Durante su segundo informe de Gobierno, la mandataria dijo que gracias a la refinería, México pudo enfrentar el aumento y desabasto de combustibles a nivel mundial.
La presidenta de México, Claudia Sheinbaum, defendió este martes la construcción de la refinería Olmeca en Dos Bocas, una de las obras de infraestructura insignia de la gestión del expresidente Andrés Manuel López Obrador (2018-2024), al afirmar que el complejo permitió al país enfrentar el desabasto y la escalada internacional en los precios de los combustibles.
Durante la presentación de su segundo informe de Gobierno, la mandataria respondió a los sectores que cuestionaron el megaproyecto en Paraíso, Tabasco, argumentando que gracias a esta refinería, México pudo “enfrentar el aumento en el precio de los combustibles y el desabasto que afecta a la gran mayoría del mundo” por causas como la Guerra de Irán.

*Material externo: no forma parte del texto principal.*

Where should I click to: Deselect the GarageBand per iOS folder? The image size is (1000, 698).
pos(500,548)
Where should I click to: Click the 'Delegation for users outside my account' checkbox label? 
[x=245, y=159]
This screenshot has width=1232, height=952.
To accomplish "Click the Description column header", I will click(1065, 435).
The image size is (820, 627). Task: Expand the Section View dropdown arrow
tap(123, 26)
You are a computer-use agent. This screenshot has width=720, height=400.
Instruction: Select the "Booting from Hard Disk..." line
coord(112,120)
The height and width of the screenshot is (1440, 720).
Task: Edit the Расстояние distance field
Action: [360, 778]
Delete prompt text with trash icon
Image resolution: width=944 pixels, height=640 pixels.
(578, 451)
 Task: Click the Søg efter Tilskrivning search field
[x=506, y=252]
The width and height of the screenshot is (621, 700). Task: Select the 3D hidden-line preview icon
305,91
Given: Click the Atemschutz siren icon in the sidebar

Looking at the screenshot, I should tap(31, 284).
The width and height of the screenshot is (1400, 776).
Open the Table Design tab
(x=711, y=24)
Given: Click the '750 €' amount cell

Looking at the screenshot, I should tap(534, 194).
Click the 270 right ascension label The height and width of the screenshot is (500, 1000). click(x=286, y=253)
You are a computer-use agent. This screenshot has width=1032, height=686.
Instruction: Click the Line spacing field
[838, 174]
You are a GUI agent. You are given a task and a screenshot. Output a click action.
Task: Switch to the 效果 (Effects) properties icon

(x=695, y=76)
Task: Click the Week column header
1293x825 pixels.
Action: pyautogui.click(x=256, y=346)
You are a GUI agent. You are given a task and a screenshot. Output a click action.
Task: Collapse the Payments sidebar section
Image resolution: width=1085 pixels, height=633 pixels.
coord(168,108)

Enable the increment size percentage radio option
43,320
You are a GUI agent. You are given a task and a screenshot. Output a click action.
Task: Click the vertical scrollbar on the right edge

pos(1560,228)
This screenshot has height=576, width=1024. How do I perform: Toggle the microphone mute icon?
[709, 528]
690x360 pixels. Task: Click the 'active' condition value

Como parte del balance financiero, la jefa del Ejecutivo federal subrayó una reducción de 20.000 millones de dólares en la deuda de Pemex, la mayor empresa pública de México y una de las principales productoras de hidrocarburos de América Latina, situando la producción actual de México en 1,77 millones de barriles diarios y casi 5.000 millones de pies cúbicos diarios de gas natural.
Para reforzar dicha estrategia energética, Sheinbaum anunció que su Administración culminará la construcción de dos plantas coquizadoras en Tula (Hidalgo) y Salina Cruz (Oaxaca) destinadas a incrementar la producción de diésel y gasolinas con bajo contenido de azufre, de las cuales la primera finalizará este año y la segunda en el primer semestre de 2027.
Las coquizadoras de las refinerías de Tula y Salina Cruz fueron impulsadas e iniciadas también durante la Administración del expresidente López Obrador como parte de su estrategia para procesar el combustóleo pesado.